3. That which cloaks or covers; disguise; also, the state of being covered or disguised. [Obs.]

Palliative
(Pal"li*a*tive) a. [Cf. F. palliatif.] Serving to palliate; serving to extenuate or mitigate.

Palliative
(Pal"li*a*tive) n. That which palliates; a palliative agent. Sir W. Scott.

Palliatory
(Pal"li*a*to*ry) a. Palliative; extenuating.

Pallid
(Pal"lid) a. [L. pallidus, fr. pallere to be or look pale. See pale, a.] Deficient in color; pale; wan; as, a pallid countenance; pallid blue. Spenser.

Pallidity
(Pal*lid"i*ty) n. Pallidness; paleness.

Pallidly
(Pal"lid*ly) adv. In a pallid manner.

Pallidness
(Pal"lid*ness), n. The quality or state of being pallid; paleness; pallor; wanness.

Palliobranchiata
(||Pal`li*o*bran`chi*a"ta) n. pl. [NL.] (Zoöl.) Same as Brachiopoda.

Palliobranchiate
(Pal`li*o*bran"chi*ate) a. [See Pallium, and Branchia.] (Zoöl.) Having the pallium, or mantle, acting as a gill, as in brachiopods.

Pallium
(||Pal"li*um) n.; pl. L. Pallia E. Palliums [L. See Pall the garment.]
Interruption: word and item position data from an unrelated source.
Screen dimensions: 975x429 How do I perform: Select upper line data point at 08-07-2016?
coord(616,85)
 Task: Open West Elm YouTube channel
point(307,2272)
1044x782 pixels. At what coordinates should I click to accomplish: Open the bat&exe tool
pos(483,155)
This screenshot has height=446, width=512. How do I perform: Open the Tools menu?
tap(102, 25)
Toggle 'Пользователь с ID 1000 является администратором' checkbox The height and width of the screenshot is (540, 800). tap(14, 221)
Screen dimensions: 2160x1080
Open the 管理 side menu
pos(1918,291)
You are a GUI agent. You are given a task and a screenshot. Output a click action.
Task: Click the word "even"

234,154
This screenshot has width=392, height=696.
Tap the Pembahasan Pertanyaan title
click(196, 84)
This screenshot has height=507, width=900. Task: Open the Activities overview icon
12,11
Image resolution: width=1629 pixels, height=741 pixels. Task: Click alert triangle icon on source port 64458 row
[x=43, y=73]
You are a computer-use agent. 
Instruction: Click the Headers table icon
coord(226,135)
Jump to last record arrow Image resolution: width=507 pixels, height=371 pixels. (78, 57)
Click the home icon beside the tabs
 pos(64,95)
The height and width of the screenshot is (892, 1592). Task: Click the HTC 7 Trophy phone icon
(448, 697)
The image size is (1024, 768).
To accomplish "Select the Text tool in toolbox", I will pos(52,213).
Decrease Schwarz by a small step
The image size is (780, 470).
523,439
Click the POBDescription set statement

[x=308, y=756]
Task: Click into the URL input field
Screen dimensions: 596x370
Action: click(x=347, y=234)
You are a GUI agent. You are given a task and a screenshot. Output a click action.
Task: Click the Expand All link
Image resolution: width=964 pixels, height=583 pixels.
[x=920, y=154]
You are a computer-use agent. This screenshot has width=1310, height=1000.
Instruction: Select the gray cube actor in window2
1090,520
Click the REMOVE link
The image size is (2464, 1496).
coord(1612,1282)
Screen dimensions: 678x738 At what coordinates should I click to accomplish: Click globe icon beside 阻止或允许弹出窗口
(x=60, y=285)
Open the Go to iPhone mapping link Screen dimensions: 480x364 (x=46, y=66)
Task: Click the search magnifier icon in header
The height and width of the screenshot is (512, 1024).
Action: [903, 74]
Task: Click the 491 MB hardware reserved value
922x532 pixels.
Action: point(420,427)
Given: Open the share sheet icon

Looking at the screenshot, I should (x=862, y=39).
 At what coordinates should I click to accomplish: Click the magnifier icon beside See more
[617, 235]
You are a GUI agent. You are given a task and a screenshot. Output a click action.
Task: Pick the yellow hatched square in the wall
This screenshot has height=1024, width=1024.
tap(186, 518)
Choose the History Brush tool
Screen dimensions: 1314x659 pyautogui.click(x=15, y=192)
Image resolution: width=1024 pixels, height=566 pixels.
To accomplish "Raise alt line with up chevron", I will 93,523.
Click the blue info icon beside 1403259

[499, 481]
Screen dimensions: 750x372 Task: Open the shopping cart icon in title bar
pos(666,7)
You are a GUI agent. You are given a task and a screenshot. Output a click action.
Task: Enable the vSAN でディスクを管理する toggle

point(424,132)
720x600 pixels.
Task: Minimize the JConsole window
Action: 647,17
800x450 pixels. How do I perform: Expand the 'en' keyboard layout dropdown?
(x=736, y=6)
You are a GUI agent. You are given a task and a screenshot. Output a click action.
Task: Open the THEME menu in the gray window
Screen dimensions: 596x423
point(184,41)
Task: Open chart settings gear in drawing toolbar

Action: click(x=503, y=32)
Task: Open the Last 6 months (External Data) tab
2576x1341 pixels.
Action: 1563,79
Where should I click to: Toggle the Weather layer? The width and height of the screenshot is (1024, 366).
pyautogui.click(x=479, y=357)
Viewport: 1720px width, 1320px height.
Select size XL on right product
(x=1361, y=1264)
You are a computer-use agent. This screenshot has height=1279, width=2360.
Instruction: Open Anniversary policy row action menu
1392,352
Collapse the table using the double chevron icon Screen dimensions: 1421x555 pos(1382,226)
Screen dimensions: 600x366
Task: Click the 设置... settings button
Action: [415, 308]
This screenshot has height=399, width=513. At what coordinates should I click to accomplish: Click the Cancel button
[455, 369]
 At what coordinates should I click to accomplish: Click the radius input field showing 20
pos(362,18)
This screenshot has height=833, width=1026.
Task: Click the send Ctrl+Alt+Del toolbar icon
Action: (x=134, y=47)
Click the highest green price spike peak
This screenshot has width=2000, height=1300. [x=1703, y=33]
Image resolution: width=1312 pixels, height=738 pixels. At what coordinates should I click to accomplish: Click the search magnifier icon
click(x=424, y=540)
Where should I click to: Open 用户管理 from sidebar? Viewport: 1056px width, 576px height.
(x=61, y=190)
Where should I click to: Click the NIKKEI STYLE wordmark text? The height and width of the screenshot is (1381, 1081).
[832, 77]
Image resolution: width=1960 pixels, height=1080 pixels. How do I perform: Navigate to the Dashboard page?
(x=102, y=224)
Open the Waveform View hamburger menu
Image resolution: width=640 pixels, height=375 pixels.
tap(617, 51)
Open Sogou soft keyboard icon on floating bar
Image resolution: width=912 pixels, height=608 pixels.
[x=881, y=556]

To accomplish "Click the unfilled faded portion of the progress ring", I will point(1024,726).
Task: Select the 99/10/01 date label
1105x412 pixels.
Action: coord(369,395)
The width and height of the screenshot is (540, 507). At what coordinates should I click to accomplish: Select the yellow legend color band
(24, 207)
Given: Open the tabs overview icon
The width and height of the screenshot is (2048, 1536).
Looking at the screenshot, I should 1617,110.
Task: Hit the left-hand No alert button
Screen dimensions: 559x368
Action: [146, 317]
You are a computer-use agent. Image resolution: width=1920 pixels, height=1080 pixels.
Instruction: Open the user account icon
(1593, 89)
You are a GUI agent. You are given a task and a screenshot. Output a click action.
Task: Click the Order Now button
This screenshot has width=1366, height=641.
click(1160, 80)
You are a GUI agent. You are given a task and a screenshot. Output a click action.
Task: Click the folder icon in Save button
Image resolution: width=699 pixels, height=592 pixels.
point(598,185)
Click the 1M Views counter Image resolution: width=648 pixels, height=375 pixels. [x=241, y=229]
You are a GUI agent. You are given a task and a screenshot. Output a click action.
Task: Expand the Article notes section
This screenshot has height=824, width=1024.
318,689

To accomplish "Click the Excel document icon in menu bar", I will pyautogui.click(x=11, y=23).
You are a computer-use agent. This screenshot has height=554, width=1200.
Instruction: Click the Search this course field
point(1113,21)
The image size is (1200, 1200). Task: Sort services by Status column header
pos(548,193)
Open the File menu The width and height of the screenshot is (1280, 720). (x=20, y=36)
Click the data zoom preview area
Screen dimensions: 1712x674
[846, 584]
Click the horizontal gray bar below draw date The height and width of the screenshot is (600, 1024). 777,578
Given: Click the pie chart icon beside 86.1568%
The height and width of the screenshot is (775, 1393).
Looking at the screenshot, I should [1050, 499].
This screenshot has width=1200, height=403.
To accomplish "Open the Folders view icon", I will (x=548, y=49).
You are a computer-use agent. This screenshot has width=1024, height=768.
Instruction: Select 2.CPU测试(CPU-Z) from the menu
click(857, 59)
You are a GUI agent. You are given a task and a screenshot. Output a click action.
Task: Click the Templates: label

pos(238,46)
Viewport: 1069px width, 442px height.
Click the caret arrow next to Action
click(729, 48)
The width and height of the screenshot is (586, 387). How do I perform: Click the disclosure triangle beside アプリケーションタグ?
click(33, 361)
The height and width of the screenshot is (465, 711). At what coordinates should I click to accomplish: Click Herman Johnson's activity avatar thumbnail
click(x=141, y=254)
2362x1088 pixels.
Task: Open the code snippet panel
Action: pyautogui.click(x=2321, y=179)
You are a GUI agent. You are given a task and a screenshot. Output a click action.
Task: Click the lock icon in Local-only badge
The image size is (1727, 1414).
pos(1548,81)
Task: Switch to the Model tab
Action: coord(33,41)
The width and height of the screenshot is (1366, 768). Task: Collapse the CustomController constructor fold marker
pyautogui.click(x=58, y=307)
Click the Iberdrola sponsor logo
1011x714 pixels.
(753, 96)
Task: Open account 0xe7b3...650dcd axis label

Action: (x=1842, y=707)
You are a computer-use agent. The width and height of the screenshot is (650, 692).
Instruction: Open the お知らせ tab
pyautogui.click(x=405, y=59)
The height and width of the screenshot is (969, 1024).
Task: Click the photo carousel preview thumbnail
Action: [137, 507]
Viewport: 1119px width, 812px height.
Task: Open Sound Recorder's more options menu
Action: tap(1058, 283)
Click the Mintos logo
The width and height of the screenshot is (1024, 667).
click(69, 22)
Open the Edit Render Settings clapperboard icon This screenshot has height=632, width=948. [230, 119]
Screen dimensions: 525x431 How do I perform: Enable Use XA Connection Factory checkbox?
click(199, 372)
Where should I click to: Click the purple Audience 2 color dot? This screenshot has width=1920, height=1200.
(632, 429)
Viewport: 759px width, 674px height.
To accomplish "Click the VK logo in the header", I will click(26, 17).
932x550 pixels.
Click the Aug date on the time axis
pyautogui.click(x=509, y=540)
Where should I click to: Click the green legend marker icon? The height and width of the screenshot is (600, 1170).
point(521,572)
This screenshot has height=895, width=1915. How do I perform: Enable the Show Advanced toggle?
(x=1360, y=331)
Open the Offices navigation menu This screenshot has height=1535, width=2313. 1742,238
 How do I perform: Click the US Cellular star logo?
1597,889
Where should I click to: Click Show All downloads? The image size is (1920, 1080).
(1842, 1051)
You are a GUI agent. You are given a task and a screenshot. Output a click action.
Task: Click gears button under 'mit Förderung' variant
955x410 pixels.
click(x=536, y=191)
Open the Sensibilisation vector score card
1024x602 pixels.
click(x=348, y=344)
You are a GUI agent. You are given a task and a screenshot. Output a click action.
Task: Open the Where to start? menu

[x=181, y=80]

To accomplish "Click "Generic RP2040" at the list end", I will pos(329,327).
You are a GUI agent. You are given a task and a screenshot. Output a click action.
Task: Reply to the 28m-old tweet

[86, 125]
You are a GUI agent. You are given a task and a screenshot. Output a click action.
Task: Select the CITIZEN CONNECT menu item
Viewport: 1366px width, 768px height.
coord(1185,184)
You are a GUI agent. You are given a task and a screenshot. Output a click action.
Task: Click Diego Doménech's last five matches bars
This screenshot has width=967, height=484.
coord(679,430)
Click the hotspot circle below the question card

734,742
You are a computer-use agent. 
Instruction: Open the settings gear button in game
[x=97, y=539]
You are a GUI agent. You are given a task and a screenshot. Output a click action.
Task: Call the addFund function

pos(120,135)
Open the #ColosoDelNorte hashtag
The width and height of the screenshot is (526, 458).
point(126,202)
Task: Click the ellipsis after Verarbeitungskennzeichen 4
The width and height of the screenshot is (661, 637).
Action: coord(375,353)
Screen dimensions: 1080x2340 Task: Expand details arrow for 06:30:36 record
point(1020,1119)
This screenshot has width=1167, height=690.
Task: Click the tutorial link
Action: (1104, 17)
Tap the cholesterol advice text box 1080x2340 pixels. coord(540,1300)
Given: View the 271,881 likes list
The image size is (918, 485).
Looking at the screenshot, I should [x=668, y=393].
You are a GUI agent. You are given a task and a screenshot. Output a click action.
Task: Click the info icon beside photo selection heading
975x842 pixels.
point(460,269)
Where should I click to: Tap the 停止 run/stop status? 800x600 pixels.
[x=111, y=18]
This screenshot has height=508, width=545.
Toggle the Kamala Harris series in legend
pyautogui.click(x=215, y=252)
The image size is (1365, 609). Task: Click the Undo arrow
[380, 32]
1. (Anc. Costume) A large, square, woolen cloak which enveloped the whole person, worn by the Greeks and by certain Romans. It is the Roman name of a Greek garment.

2. (R.C.Ch.) A band of white wool, worn on the shoulders, with four purple crosses worked on it; a pall.

The wool is obtained from two lambs brought to the basilica of St. Agnes, Rome, and blessed. It is worn by the pope, and sent to patriarchs, primates, and archbishops, as a sign that they share in the plenitude of the episcopal office. Befoer it is sent, the pallium is laid on the tomb of St. Peter, where it remains all night.

3. (Zoöl.) (a) The mantle of a bivalve. See Mantle. (b) The mantle of a bird.